A week after Benedict XVI's shock announcement, an important statement he once made comes to light
A restructured Church with far fewer members that is forced to let go of many places of worship it worked so hard to build over the centuries. A minority Catholic Church with little influence over political decisions, that is socially irrelevant, left humiliated and forced to “start over.”
But a Church that will find itself again and be reborn a “simpler and more spiritual” entity thanks to this “enormous confusion.” This was the prophesy made 40 years ago on the future of Christianity by a young Bavarian theologian, Joseph Ratzinger. Digging it out again today perhaps provides us with another key to understanding Benedict XVI's decision to resign, because it traces his gesture back through the course of his interpretation of history.
His prophesy concluded a series of radio preachings which the then professor of theology gave in 1969 at what was a decisive moment in his life and the life of the Church. These were the turbulent years of the student revolts and the landing on the moon but also of the disputes over the Second Vatican Council which had only recently come to a close.
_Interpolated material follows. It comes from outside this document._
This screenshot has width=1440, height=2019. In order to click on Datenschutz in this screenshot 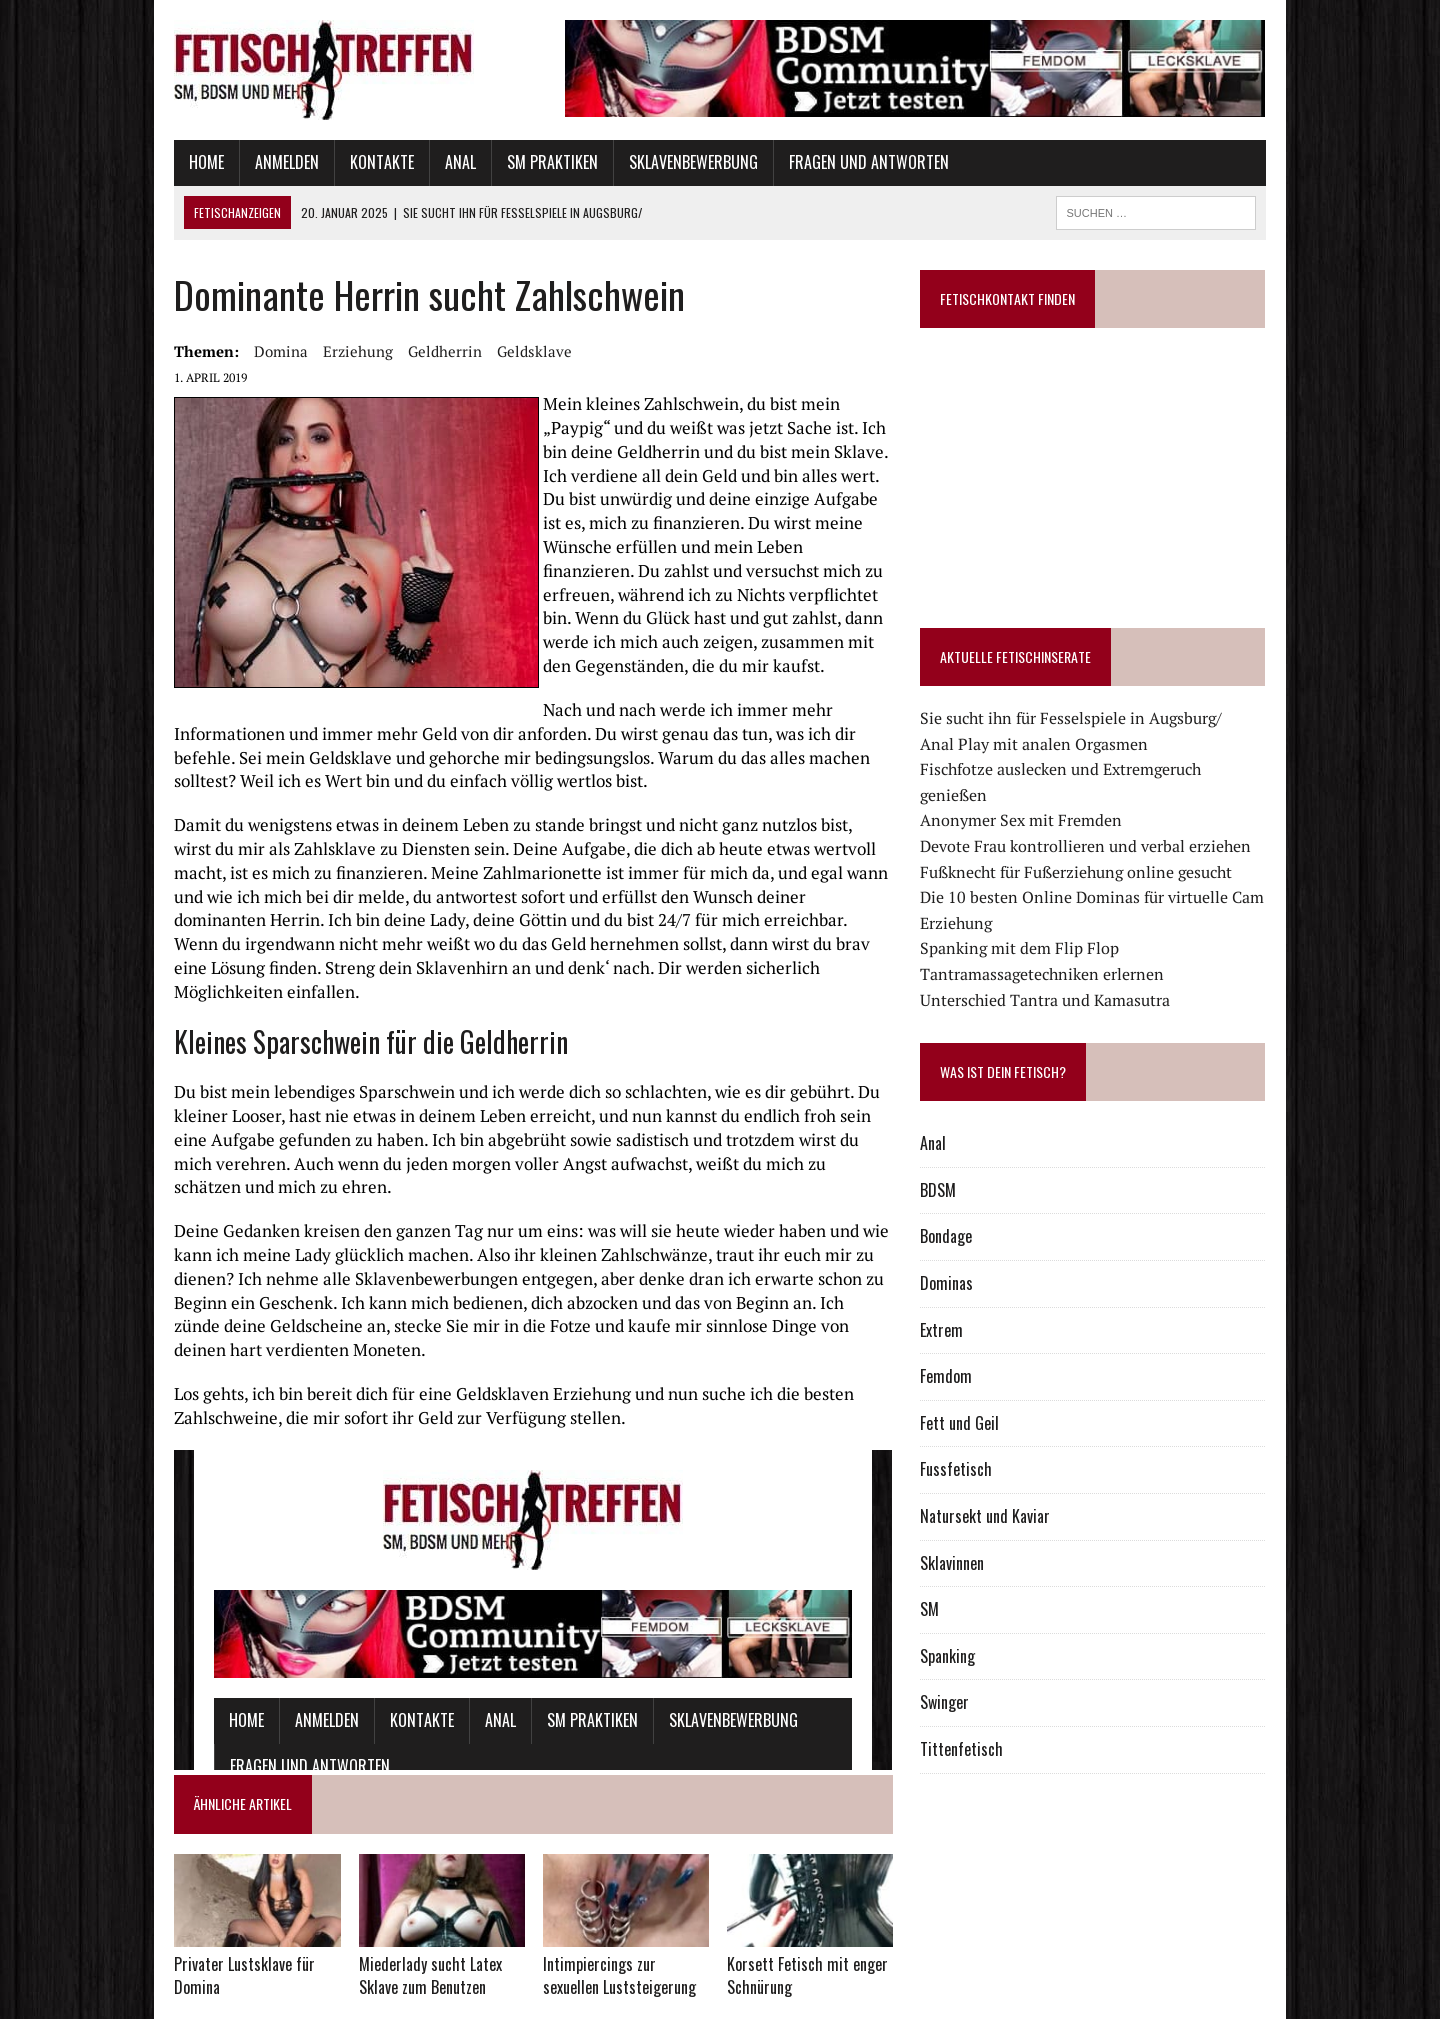, I will do `click(166, 1999)`.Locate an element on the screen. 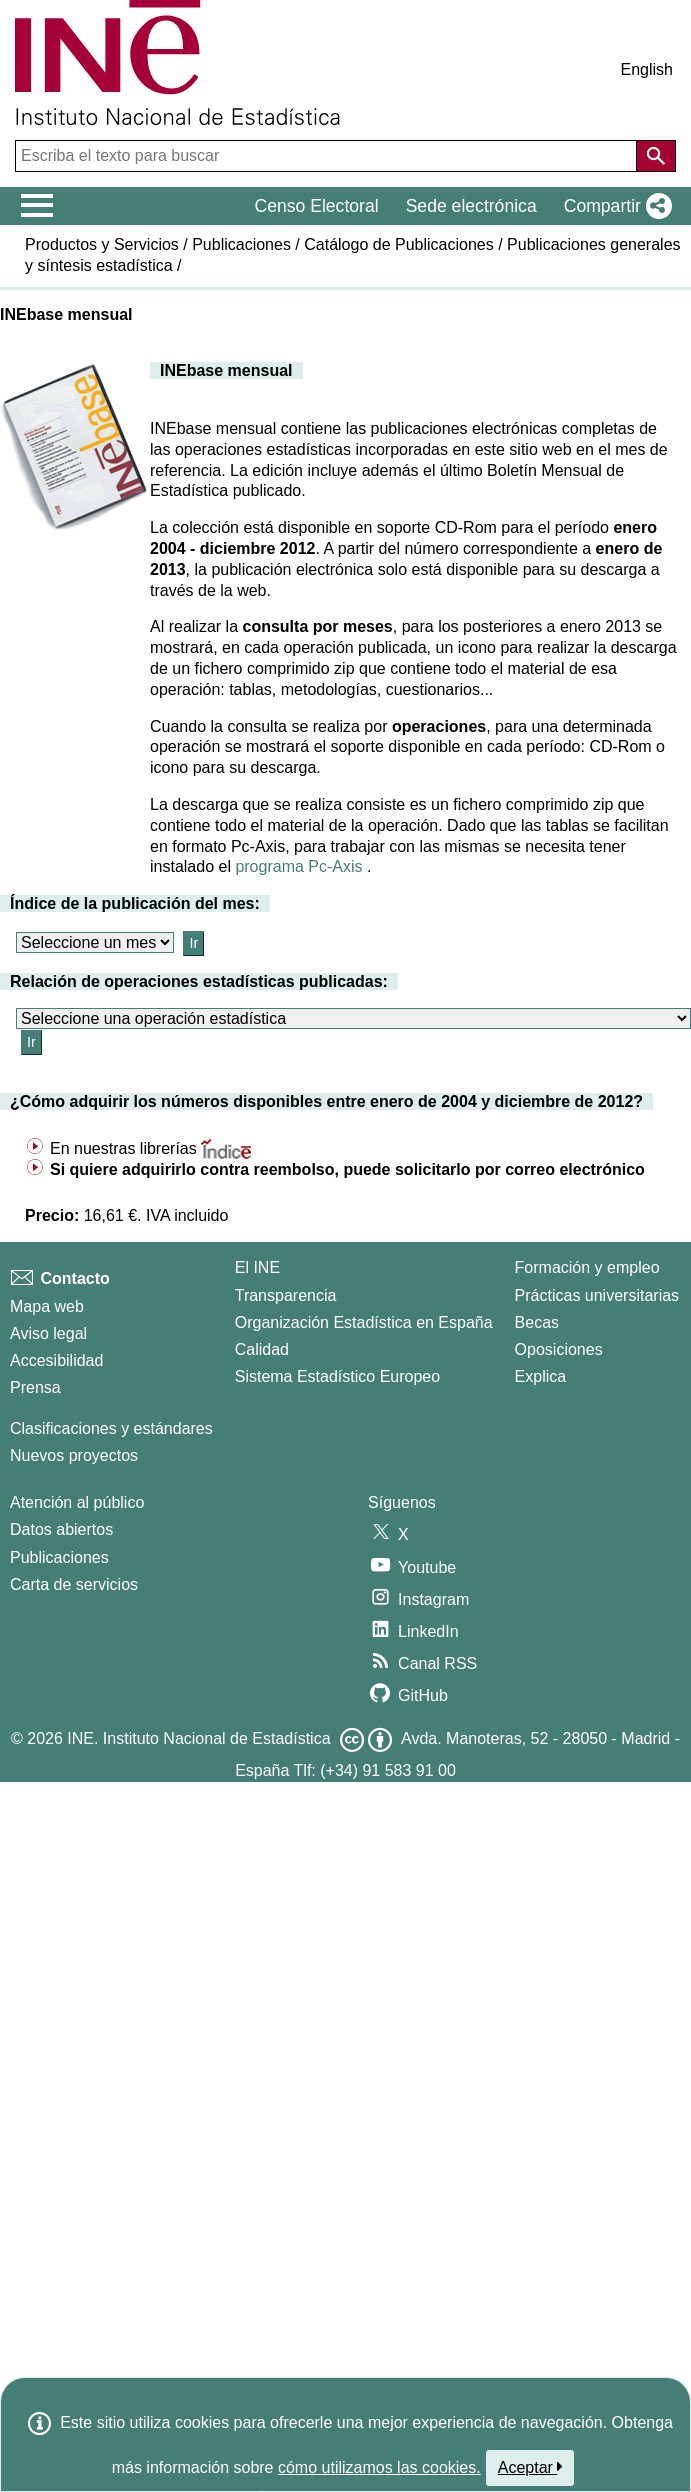 Image resolution: width=691 pixels, height=2492 pixels. INE. Instituto Nacional de Estadística is located at coordinates (198, 1738).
Ratzinger, who was one of the Council's protagonists, had left the riotous university of Tübingenseeking refuge in the calmer city of Regensburg.
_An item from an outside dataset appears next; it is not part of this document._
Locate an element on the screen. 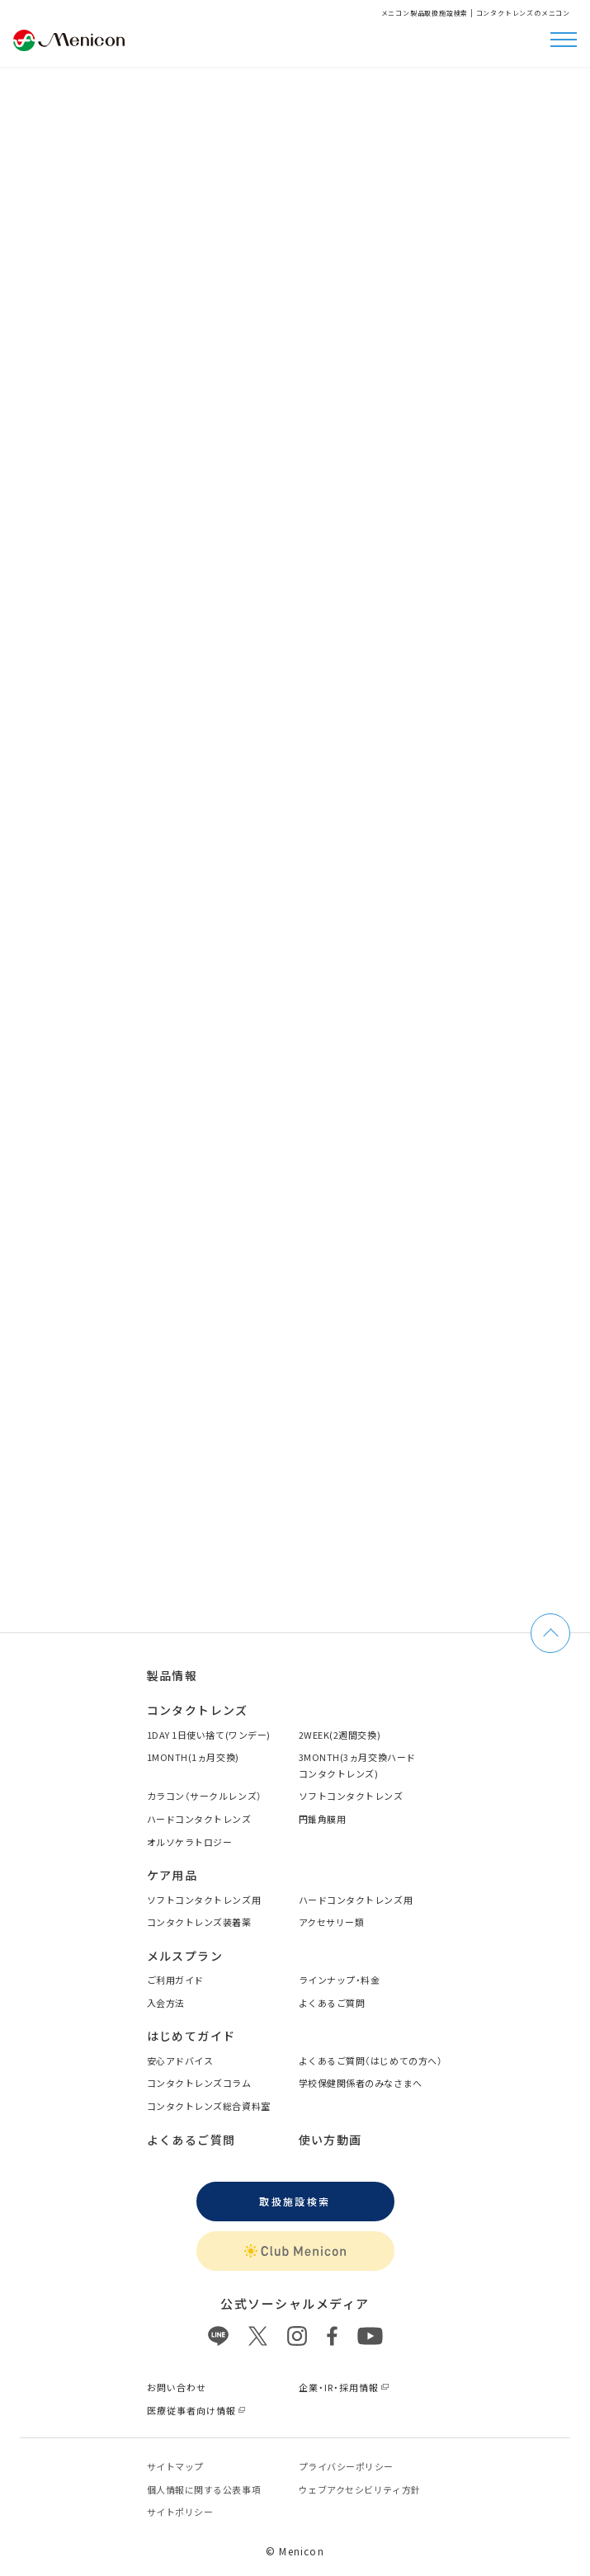  学校保健関係者のみなさまへ is located at coordinates (360, 2082).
He found himself isolated as a theologian, having split with liberals Küng, Schillebeeckx and Rahner over their interpretations of the Council. It was in this period that he concolidated new friendships with theologians Hans Urs von Balthasar and Henri de Lubac, with whom he founded Catholic theological journal, Communio. Communio soon became a training ground for young “Ratzingerian” priests who are now cardinals and all seen as potential successors to Benedict XVI: Angelo Scola, Christoph Schönborn and Marc Ouellet.
In five little known radio speeches made in 1969 and published again a while ago by Ignatius Press in the volume“Faith and the Future”, the future Pope gave his vision of the future of man and the Church. His last teaching, which he read out on “Hessian Rundfunk” radio on Christmas day, had a distinctly prophetic tone.
Ratzinger said he was convinced the Church was going through an era similar to the Enlightenment and the French Revolution. “We are at a huge turning point – he explained – in the evolution of mankind. This moment makes the move from Medieval to modern times seem insignificant.” Professor Ratzinger compared the current era to that of Pope Pius VI who was abducted by troops of the French Republic and died in prison in 1799. The Church was fighting against a force which intended to annihilate it definitively, confiscating its property and dissolving religious orders.
Today's Church could be faced with a similar situation, undermined, according to Ratzinger, by the temptation to reduce priests to “social workers” and it and all its work reduced to a mere political presence. “From today's crisis, will emerge a Church that has lost a great deal,” he affirmed.
“It will become small and will have to start pretty much all over again. It will no longer have use of the structures it built in its years of prosperity. The reduction in the number of faithful will lead to it losing an important part of its social privileges.” It will start off with small groups and movements and a minority that will make faith central to experience again. “It will be a more spiritual Church, and will not claim a political mandate flirting with the Right one minute and the Left the next. It will be poor and will become the Church of the destitute.”
The process outlined by Ratzinger was a “long” one “but when all the suffering is past, a great power will emerge from a more spiritual and simple Church,” at which point humans will realise that they live in a world of “indescribable solitude” and having lost sight of God “they will perceive the horror of their poverty.”
Then and only then, Ratzinger concluded, will they see “that small flock of faithful as something completely new: they will see it as a source of hope for themselves, the answer they had always secretly been searching for.